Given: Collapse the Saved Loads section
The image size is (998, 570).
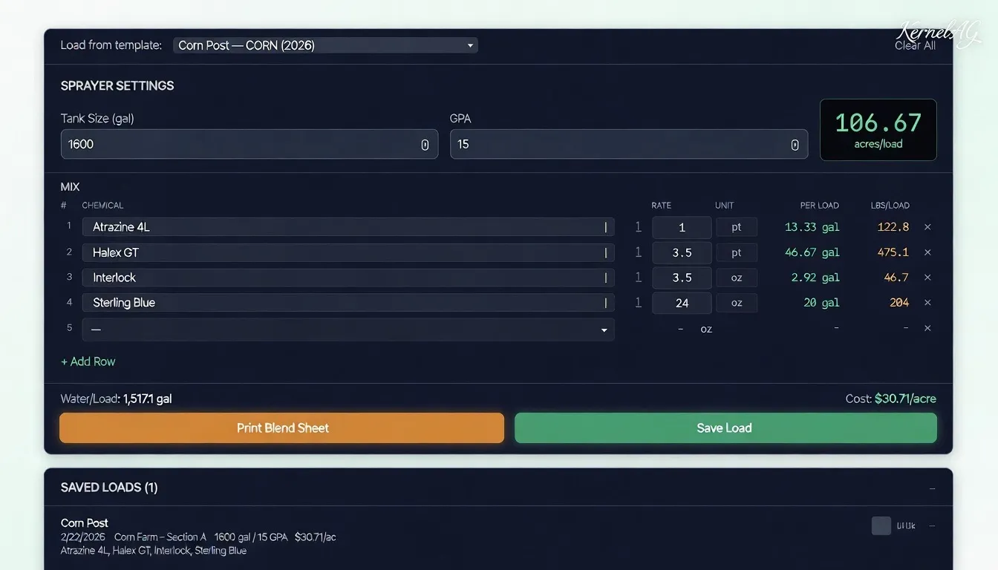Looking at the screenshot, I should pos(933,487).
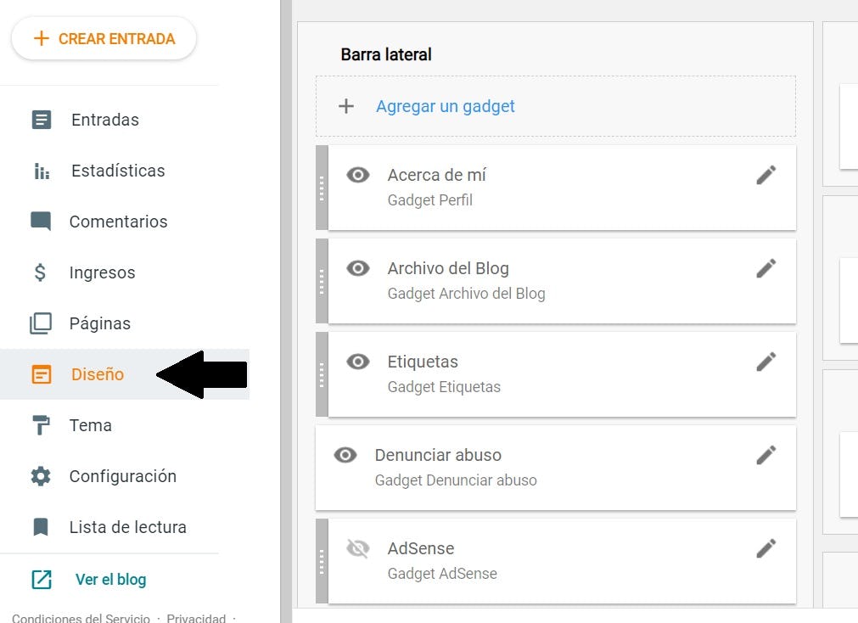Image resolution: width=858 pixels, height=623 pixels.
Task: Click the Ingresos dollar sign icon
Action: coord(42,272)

--*--

> About this exercise
From the first line to the last, return the material above exactly, apart from the pictures.

> Response to this task
Given: Collapse the Saved Loads section
The image size is (998, 570).
Looking at the screenshot, I should pos(933,487).
Image resolution: width=858 pixels, height=623 pixels.
Task: Click the Ingresos dollar sign icon
Action: coord(42,272)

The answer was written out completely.